LES ERREURS DE MARGRETHE VESTAGER
La nouvelle Commission européenne sera celle du réveil de l’Europe ou de sa muséification. Cette Commission n’aura évidemment pas tous les pouvoirs : le Conseil et le Parlement comptent. Mais, bien qu’on puisse le regretter, la Commission demeure l’instance décisionnaire centrale sur des questions comme l’innovation et la concurrence.

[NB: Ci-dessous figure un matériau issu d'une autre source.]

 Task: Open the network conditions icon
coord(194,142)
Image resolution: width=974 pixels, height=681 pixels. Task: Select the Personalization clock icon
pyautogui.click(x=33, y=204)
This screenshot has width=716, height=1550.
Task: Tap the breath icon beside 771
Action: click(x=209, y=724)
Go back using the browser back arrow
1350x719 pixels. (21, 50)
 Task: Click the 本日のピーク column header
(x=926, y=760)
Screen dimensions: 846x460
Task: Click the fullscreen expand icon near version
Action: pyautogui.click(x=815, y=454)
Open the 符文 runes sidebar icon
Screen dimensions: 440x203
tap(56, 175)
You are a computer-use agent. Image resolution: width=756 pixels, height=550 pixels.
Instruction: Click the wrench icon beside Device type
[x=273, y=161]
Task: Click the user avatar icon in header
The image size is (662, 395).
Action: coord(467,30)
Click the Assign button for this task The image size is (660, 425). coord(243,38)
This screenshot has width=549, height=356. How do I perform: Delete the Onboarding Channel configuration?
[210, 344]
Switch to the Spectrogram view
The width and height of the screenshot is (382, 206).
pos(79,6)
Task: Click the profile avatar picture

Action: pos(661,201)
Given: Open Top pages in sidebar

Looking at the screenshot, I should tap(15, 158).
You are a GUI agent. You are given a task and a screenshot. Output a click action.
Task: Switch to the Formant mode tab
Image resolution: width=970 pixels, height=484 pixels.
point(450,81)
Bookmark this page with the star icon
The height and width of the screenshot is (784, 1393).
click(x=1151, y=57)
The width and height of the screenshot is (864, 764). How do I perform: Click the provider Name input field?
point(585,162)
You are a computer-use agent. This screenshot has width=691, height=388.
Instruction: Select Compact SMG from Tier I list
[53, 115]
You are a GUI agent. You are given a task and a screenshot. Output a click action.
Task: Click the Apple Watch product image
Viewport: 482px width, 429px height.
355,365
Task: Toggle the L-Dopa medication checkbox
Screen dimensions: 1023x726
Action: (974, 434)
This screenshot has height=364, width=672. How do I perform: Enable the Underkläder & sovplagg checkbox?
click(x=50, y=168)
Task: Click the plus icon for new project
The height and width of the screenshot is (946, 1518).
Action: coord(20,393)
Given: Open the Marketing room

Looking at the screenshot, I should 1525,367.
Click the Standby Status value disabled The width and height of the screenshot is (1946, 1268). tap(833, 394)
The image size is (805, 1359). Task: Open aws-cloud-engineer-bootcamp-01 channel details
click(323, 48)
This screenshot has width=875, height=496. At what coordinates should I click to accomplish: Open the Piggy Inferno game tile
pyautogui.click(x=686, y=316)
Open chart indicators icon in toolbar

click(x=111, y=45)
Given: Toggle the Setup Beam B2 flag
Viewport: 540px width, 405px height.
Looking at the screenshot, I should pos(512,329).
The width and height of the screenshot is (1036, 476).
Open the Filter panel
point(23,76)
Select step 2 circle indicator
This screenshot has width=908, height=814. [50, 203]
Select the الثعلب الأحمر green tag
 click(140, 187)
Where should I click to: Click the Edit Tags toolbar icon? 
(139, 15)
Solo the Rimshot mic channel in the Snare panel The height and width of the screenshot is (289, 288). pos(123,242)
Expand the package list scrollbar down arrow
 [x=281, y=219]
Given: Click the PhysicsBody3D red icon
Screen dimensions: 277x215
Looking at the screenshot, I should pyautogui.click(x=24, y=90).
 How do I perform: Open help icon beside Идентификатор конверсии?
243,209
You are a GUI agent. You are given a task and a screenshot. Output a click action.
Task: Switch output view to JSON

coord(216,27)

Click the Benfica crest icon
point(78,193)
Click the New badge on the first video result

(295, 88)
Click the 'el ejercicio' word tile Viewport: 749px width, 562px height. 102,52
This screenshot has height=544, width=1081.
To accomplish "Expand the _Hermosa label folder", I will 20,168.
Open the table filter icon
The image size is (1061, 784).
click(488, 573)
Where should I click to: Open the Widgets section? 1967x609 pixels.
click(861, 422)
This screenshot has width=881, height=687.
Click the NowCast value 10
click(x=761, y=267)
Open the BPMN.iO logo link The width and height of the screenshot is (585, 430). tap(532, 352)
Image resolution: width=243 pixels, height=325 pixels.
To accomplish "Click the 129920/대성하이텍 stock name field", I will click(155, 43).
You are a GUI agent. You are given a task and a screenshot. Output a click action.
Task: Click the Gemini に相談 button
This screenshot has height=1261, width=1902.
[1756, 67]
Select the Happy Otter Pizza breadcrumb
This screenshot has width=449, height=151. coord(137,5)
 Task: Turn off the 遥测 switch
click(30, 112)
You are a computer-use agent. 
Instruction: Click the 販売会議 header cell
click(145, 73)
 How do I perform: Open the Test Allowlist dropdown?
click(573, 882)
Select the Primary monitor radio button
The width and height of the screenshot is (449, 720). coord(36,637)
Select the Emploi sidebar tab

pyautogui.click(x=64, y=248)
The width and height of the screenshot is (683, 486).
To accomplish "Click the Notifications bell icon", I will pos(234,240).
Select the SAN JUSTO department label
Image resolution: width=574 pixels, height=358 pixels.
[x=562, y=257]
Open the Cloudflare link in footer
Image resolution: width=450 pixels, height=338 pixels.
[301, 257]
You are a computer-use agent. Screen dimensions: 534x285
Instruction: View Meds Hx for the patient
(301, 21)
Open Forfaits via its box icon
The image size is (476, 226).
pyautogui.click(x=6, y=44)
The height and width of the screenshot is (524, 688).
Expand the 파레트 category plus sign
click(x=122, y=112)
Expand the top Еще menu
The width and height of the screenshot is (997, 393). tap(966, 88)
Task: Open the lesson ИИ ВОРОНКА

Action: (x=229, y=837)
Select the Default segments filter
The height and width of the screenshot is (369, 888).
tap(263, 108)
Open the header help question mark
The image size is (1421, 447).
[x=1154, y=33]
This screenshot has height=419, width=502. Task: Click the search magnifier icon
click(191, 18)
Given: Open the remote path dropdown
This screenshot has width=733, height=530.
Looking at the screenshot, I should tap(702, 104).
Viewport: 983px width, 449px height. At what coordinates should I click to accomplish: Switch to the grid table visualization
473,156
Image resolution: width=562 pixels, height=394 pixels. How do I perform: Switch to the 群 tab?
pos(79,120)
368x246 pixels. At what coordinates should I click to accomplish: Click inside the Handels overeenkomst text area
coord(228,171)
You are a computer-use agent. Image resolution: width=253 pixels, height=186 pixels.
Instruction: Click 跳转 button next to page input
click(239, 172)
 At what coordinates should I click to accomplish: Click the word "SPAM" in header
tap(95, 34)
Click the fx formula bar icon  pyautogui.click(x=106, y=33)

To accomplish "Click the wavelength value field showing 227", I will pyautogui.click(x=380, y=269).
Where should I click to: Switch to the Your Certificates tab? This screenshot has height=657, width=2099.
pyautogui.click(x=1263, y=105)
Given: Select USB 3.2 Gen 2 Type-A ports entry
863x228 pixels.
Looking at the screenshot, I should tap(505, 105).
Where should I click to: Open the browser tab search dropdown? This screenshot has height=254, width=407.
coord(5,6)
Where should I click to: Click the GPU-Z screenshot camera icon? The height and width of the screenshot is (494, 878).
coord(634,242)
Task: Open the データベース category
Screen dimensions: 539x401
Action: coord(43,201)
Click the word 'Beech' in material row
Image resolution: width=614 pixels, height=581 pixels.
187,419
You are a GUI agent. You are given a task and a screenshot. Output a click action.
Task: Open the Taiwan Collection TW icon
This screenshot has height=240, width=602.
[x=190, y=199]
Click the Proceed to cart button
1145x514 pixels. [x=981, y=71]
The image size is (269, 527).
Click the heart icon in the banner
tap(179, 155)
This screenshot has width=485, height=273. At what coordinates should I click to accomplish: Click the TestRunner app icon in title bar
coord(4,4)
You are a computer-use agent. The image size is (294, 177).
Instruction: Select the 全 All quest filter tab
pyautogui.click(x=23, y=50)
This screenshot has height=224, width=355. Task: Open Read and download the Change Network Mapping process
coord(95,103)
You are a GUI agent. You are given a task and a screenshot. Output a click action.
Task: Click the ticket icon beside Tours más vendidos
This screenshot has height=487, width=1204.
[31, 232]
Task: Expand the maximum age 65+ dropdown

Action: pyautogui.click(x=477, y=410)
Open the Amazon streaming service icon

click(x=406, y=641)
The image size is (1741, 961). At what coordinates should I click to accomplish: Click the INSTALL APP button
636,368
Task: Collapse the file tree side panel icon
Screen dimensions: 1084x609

Revitaliser notre puissance exige au préalable de comprendre ce qui distingue l’économie du xxie siècle de l’économie fordiste. L’économie du numérique, des robots et de l’intelligence artificielle n’est pas celle du textile, du pétrole et de l’industrie automobile. Les entreprises ne se développent pas de la même façon, et donc la doctrine qui fonde le droit de la concurrence doit évoluer. Au xxe siècle, le droit de la concurrence devait éviter que les entreprises ne deviennent trop grandes car, en s’approchant d’une position de monopole, elles avaient tendance à augmenter leurs prix et à dégrader la qualité de leurs produits. A partir d’une certaine taille, il fallait même démanteler les entreprises dans l’intérêt des consommateurs. Au xxie siècle, les effets de réseau et l’intelligence artificielle aboutissent à une configuration inverse : plus les entreprises du type Facebook, Amazon ou Netflix sont grandes, plus elles sont en capacité d’apporter de la valeur à leurs utilisateurs. Plus le nombre de personnes connectées à Facebook est élevé, plus le réseau est utile. Plus Amazon fédère de vendeurs, plus les consommateurs peuvent trouver ce qu’ils cherchent à bon prix. Plus il y a de personnes abonnées à Netflix, plus ses algorithmes pénètrent nos goûts et donnent aux scénaristes des indications sur ce qui plaît. L’économie du xxie siècle est oligopolistique : les entreprises du numérique et de l’IA qui réussissent grandissent horizontalement (elles attirent de plus en plus de clients) et verticalement (les distributeurs deviennent progressivement des producteurs, ou l’inverse). Ces mouvements se font dans l’intérêt du consommateur.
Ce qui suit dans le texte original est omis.